What to work on:
Every line from the one holding "Instruction: Give thumbs" to the end of the entries should be repeated exactly, with the pictures left out.

Exercise materials:
*****

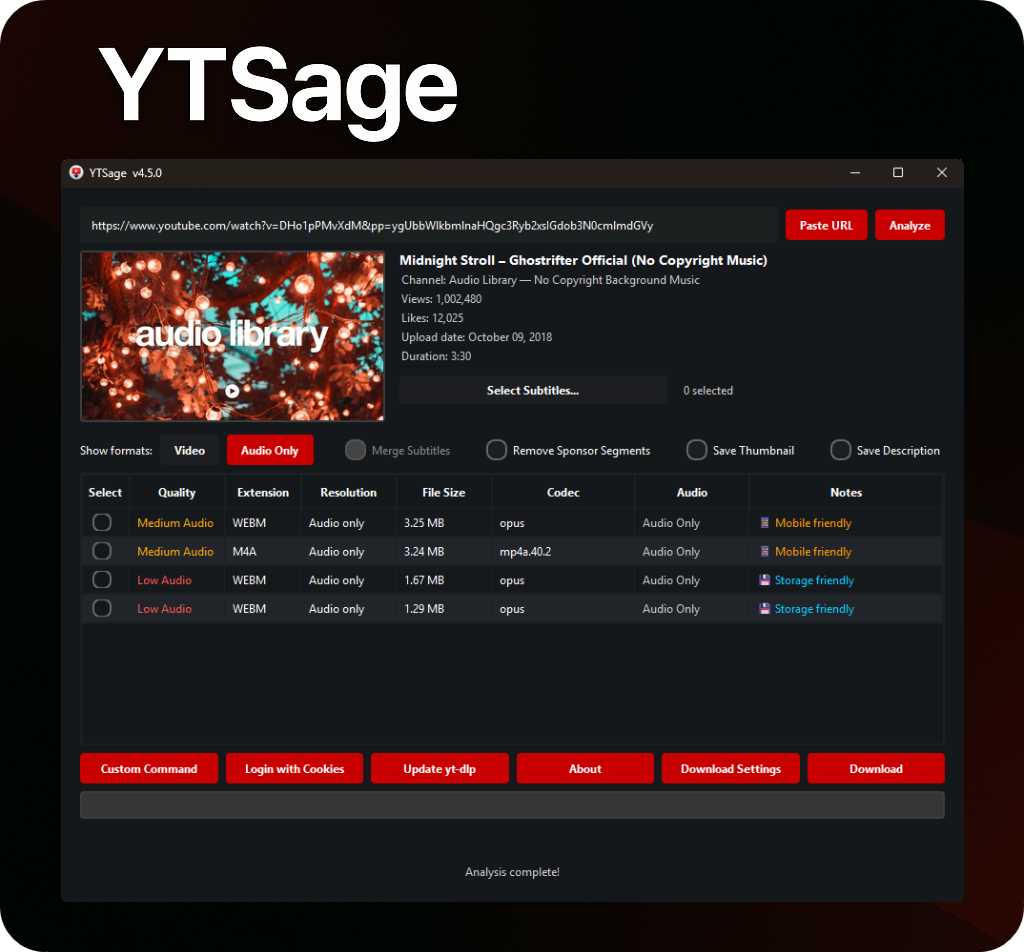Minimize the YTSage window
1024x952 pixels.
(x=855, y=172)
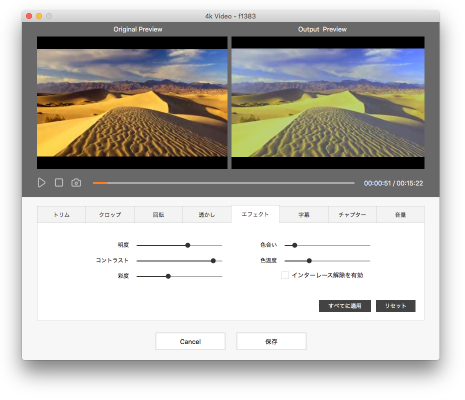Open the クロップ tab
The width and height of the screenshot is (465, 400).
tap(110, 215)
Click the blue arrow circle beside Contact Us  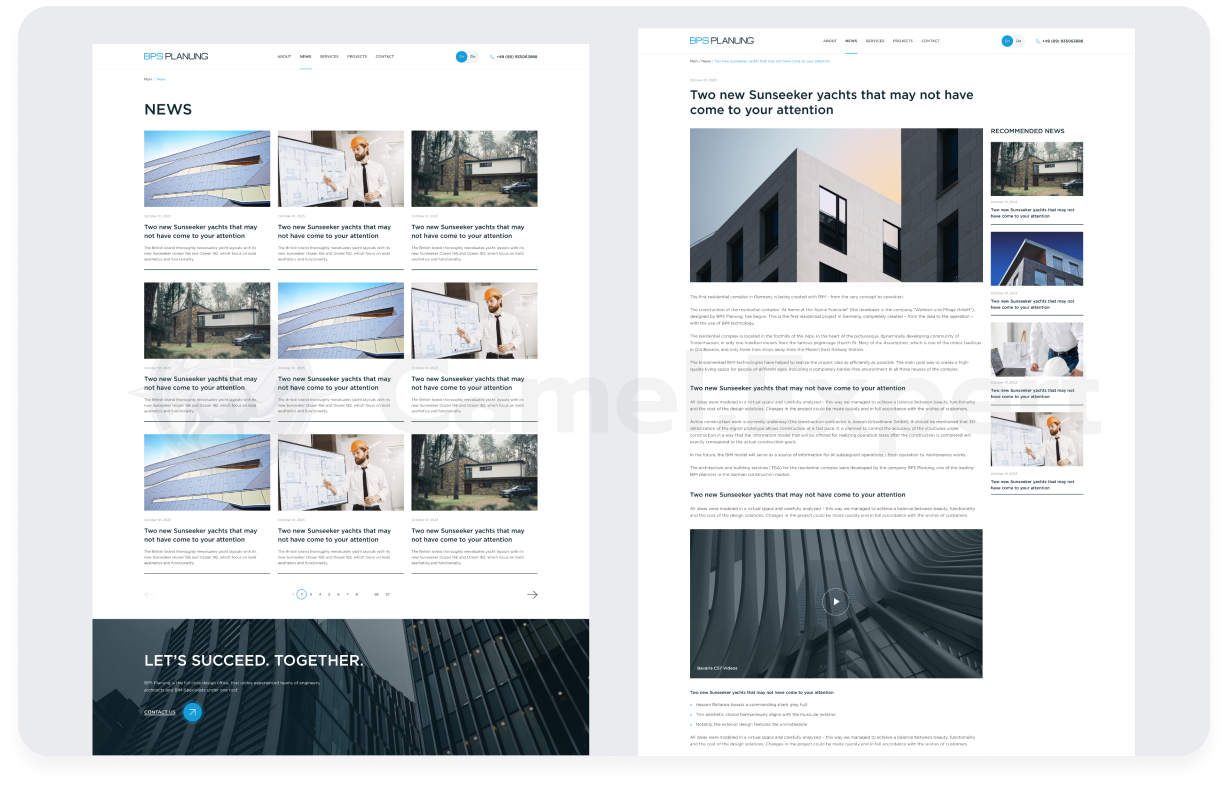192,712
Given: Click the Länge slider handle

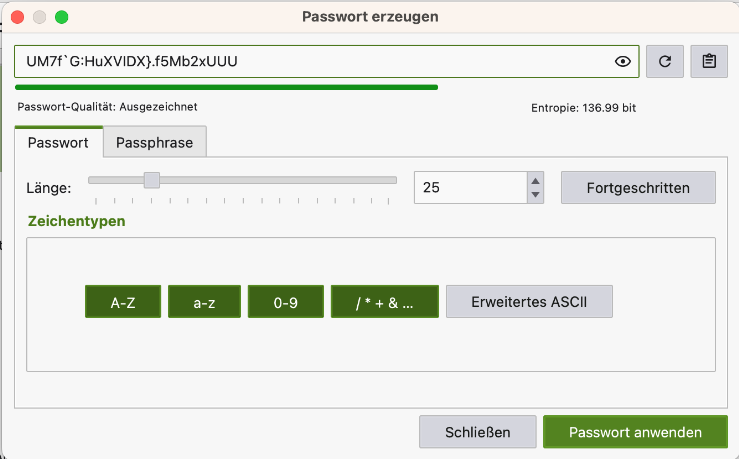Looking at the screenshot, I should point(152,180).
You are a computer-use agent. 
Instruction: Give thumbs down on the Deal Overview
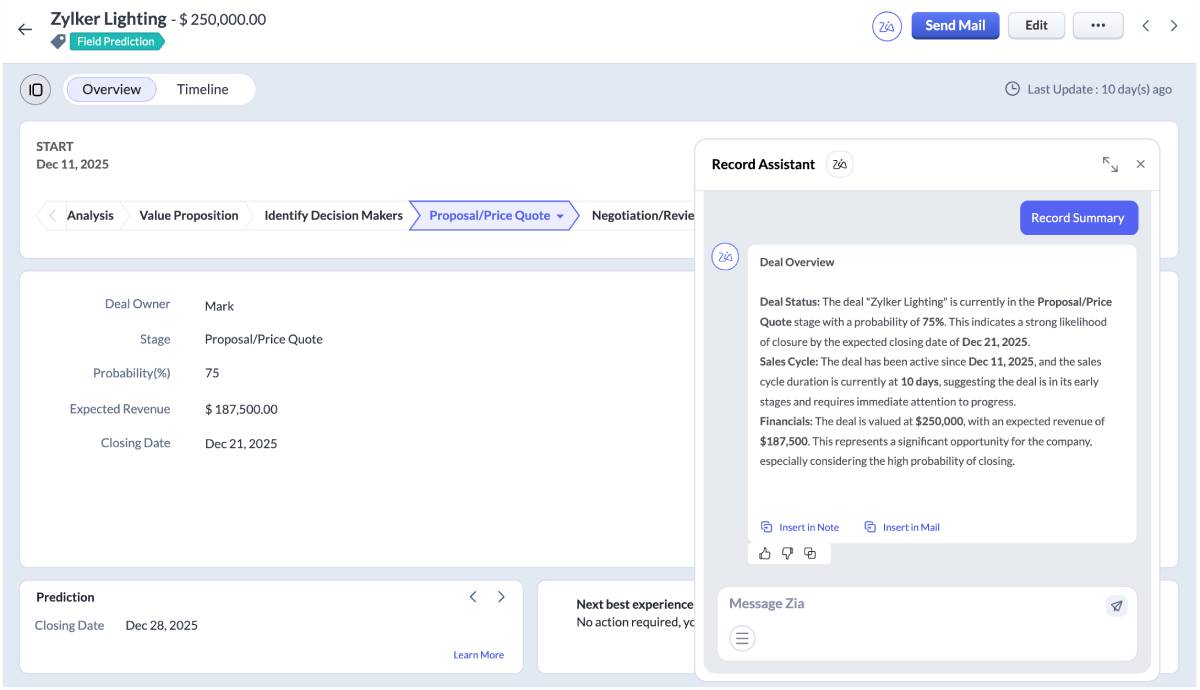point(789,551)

*****

Answer to this problem:
Instruction: Give thumbs down on the Deal Overview
point(789,551)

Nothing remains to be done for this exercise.